Monday, August 30, 2010

Gaga Order

I realize that even talking about Lady Gaga is, at this point, sort of an exercise in futility. Whatever your thoughts on the Princess of Weird, she's proven herself to be a dominant part of the current pop landscape. She's a spectacle, in every sense of the word. The costumes! The hairstyles! The stage shows! The music videos! The magazine interviews! And, oh, right: the music.

The Lady is clearly filling some sort of void in our pop culture. She's undeniably talented, but I can't be alone in thinking her personality can be grating. Her recent interview with Vanity Fair left me with a bad taste in my mouth: obsessed with her fans, she comes across as someone who has left the real world firmly behind in her quest for what analysts in the 1970s might have called "self-actualization." In her case, it comes by producing an OTT public face that has the kind of empathy that empresses have: loving her subjects en masse, but unable to identify with anyone individually.

I knew about Lady Gaga well before I had heard any of her songs, and when I finally did catch a snippet, the lyrics were about "disco sticks." It was the sort of build-up/let-down cycle that alienates people right away. I was like, this is the girl with no pants? Months later, the video for "Bad Romance" was released, and it felt like Gaga finally hit the next level of exposure.
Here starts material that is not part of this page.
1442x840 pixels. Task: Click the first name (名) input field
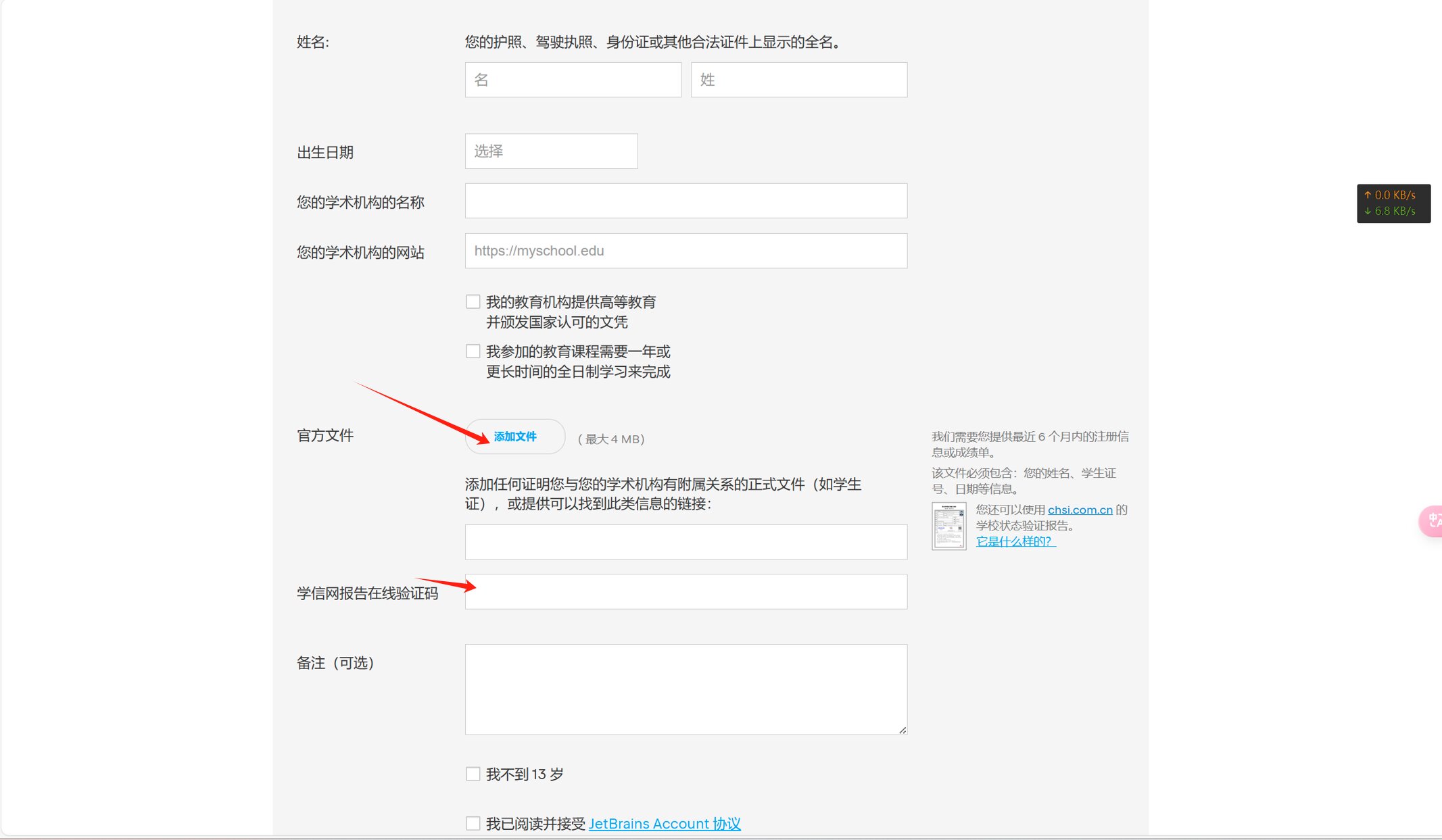(573, 80)
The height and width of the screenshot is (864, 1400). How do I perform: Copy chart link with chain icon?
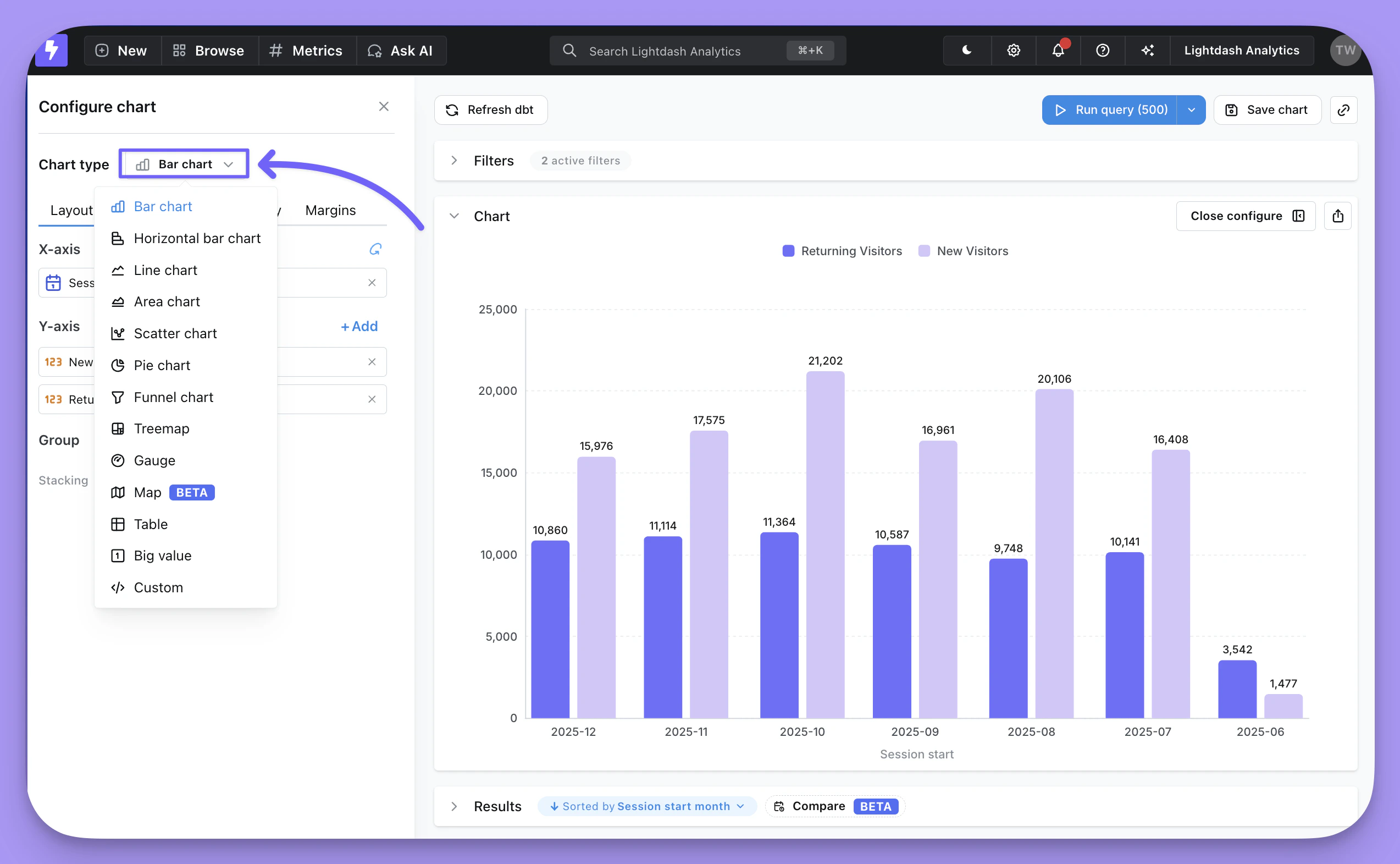[x=1343, y=109]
She was suddenly everywhere - she met the Queen, for god's sake; my parents know who she is - and that kind of 360-24/7 exposure is a heady thing. She often snarls at the camera; her videos all seem to have some sort of violence, imprisonment, forced performance, violation. For a pop performer, she wrestles with some pretty intense imagery. Her fans, of course, love her for it. Comparisons to Madonna abound for Gaga, but she skipped the charming and DIY phase of "Lucky Star" and went straight to the over-produced and over-exposed "Sex" iteration. The version of Madonna, in other words, that the public grew tired of and disowned for a while.

Even though he's not in her league, I tend to equate her with the other reigning princess of pop, Adam Lambert. In some ways, I think Lambert's story is timelier: inspired to audition after going to Burning Man and indulging in mushrooms, Lambert shot to fame as the glitziest contestant on the 2009 cycle of American Idol. Where others (like me!) would have been overwhelmed by that media machine, Lambert rose to the occasion, donning shoulder cages and performing the everliving daylights out of showy rock songs. He was coy about his sexuality, instead focusing on the spectacle of Idol. While he was the runner-up that season, Lambert went on to have a couple hit songs and a Rolling Stone cover, officially come out of the closet, and take his rightful place as the sort of B-list dance-music-maker that commercial radio loves.
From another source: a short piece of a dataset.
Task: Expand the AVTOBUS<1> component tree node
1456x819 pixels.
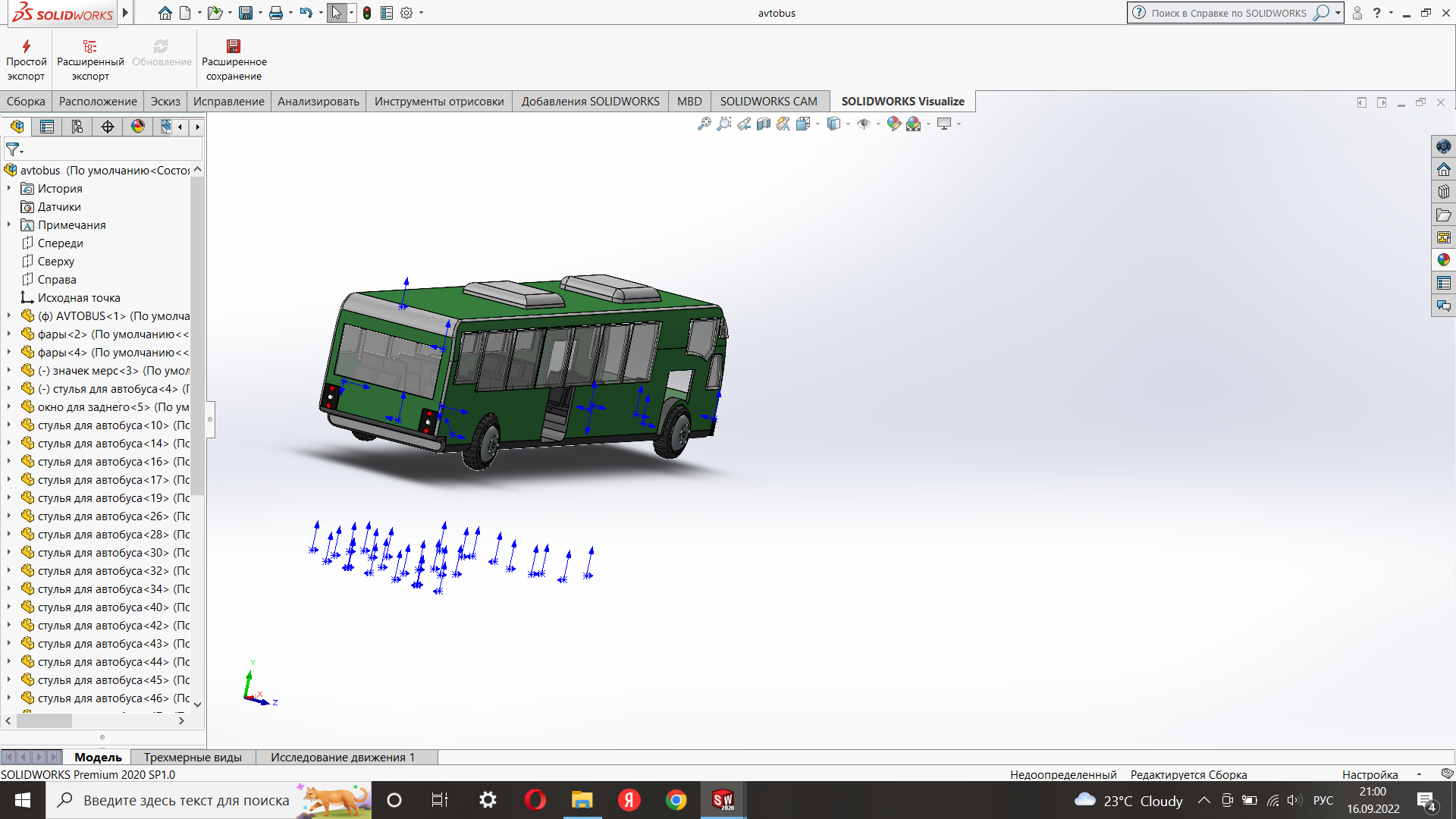Action: click(x=9, y=316)
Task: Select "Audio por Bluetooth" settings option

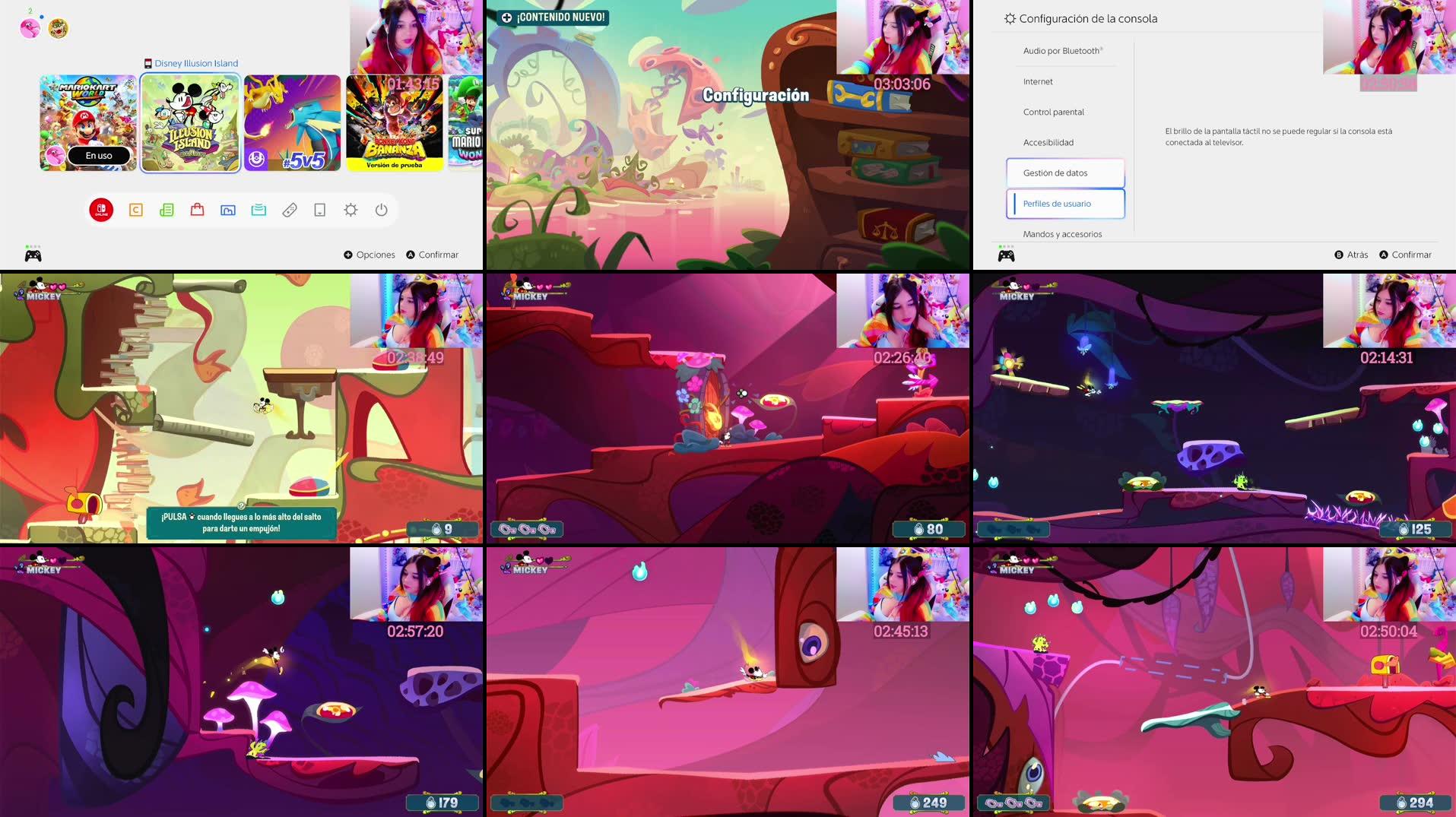Action: (x=1061, y=51)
He's much safer than Lady Gaga: his focus has always been on entertainment, whereas she seems bent on deconstructing something deeper. Her stage shows and music videos have a deadly streak to them: she's constantly showing up in outfits that evoke mutilation and pain. Lambert, as a product of the Idol universe, needs to keep things light, consumable, marketable. But they're both cut from the same cloth. Both Gaga and Lambert need desperately to be looked at, to be seen: otherwise, neither of them exist. Both have their surfaces buffed to the highest gloss. The production values on these two performers are outrageous. Lady Gaga needs the machinery of the media so much: she needs to be photographed, to be written about, to be noticed. Otherwise, she's just Stephani Germanotta, and that ain't no monster's name.

There's been a lot of dithering about where Lady Gaga can "go" from here: public nudity? Faked death onstage? Something so outlandish it'll take some sort of intergalactic genius to conceive and execute it? Who knows. My mind doesn't work like Gagarino's. Part of me sort of hopes she's boxed herself into a corner with all the pyrotechnics and glitter. Maybe the most revolutionary thing Lady Gaga could do would be release some stripped-down pop album. No makeup, no costumes, and no inane comments about her "fans." Just the music, baby.